▶ **Quoted passage**:
= = = =

The CTrO isn’t just about putting out fires. The real job is preparing the organization to prevent them in the first place, by establishing frameworks for communication, reporting structures, and policies that can withstand scrutiny before an issue goes public. Corporate trust today includes how data is handled, how stakeholders are informed, and how clearly a company can explain its own systems and decisions, especially around AI.
Executives understand the damage that comes from hesitation or inconsistency. When crises break, there’s little time for fragmented decision-making. The CTrO enables faster coordination with legal, compliance, IT security, and external communications, simplifying action under pressure and helping prevent long-term brand erosion.
For top-level decision-makers, this isn’t primarily about damage control. It’s strategic readiness. As stakeholders, customers, investors, regulators, gain more access to information, they also raise their expectations. A formal CTrO has the access, authority, and cross-functional mandate to engage with multiple stakeholder groups in a single voice. This protects more than just reputation, it preserves confidence across markets and ecosystems that depend on predictable, transparent behavior during breaches or operational failures.

= = = =

▶ **Raw data**:
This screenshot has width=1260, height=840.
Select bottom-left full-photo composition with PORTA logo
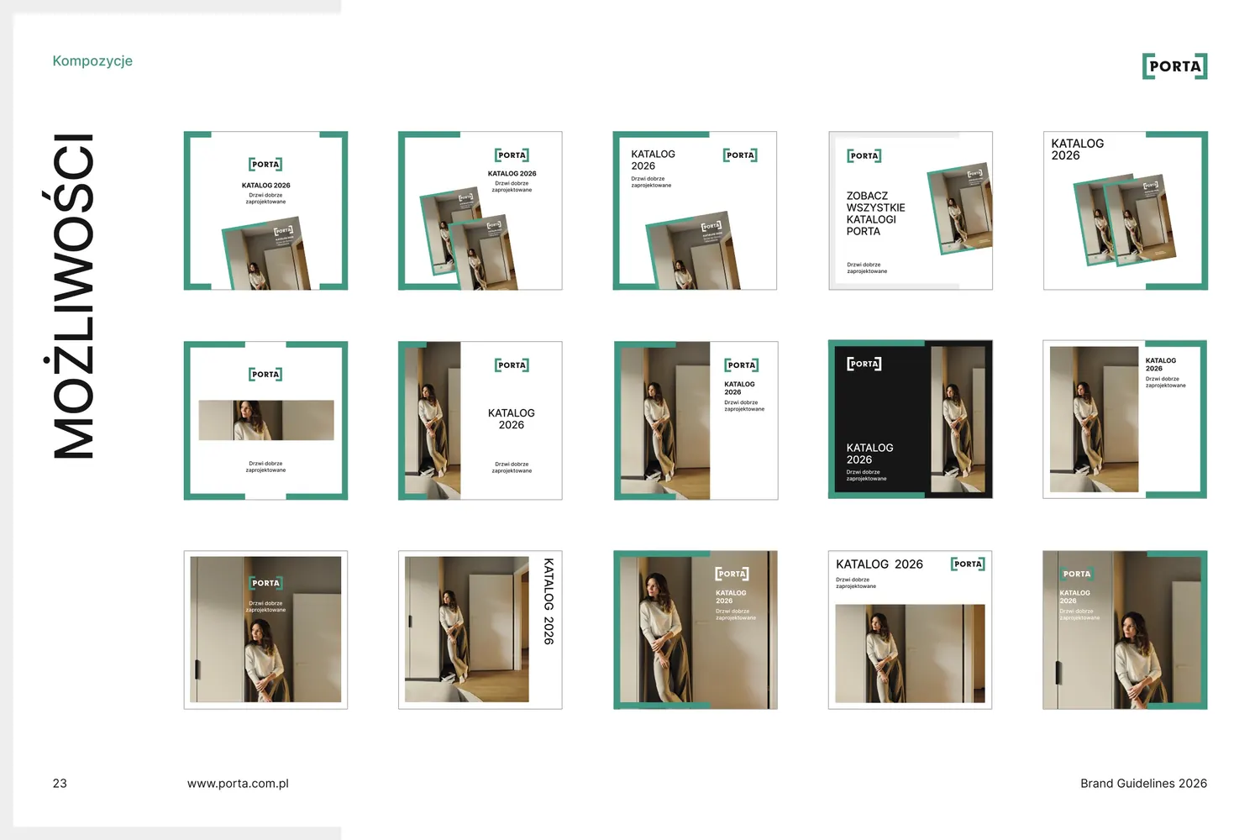click(x=265, y=630)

= = = =

▶ **Tasks to carry out**:
**A.** Name every function the passage on the CTrO says the role coordinates with during a crisis.
**B.** Pick up the passage on the CTrO after its final sentence and carry it forward.
The material is separate from the passage on the CTrO.

▶ **Answer set**:
**A.** Legal, compliance, IT security, external communications

**B.**
External pressures from AI, stringent data regulations, and cybersecurity threats necessitate a dedicated trust officer
Executives don’t need reminders that AI is fast-moving, that data regulations shift constantly, or that cyber threats are relentless. But what’s clear now is that these forces are converging, and companies without a consolidated trust strategy face compound risk. In the Commvault research, 37% of respondents identified the rise of AI as a central driver of trust-related concerns. Meanwhile, 34% specifically cited more aggressive cross-border data regulations, and another 34% flagged persistent cybersecurity threats like ransomware.
When these risks are viewed independently, they seem manageable. But treating them as separate issues can blind companies to interdependencies. AI systems trained on sensitive data raise privacy compliance concerns. Regulatory expectations impact how companies manage geographic data storage, especially when AI intersects with international rules. And cybersecurity playbooks can fall short if they don’t integrate real-time policies around AI-enabled exploits.
This makes a clear case for the CTrO. You need one person to understand how AI fits into compliance frameworks, how cybersecurity layers affect stakeholder communication, and how trust is built when any misstep can go global in minutes. Businesses want to move fast on AI and digital systems. But moving fast while retaining stakeholder confidence? That requires trust to be regimented, consistent, and led.
For leadership teams betting on fast digital transformation, this issue demands attention. Governance around AI, data flow, and breach notification is not yet standardized, it varies by country, by sector, and sometimes by customer expectation. A Chief Trust Officer who can contextualize risk in this evolving environment adds real weight to strategic planning. Without that perspective, companies risk exposing themselves in ways that can slow innovation and amplify liability.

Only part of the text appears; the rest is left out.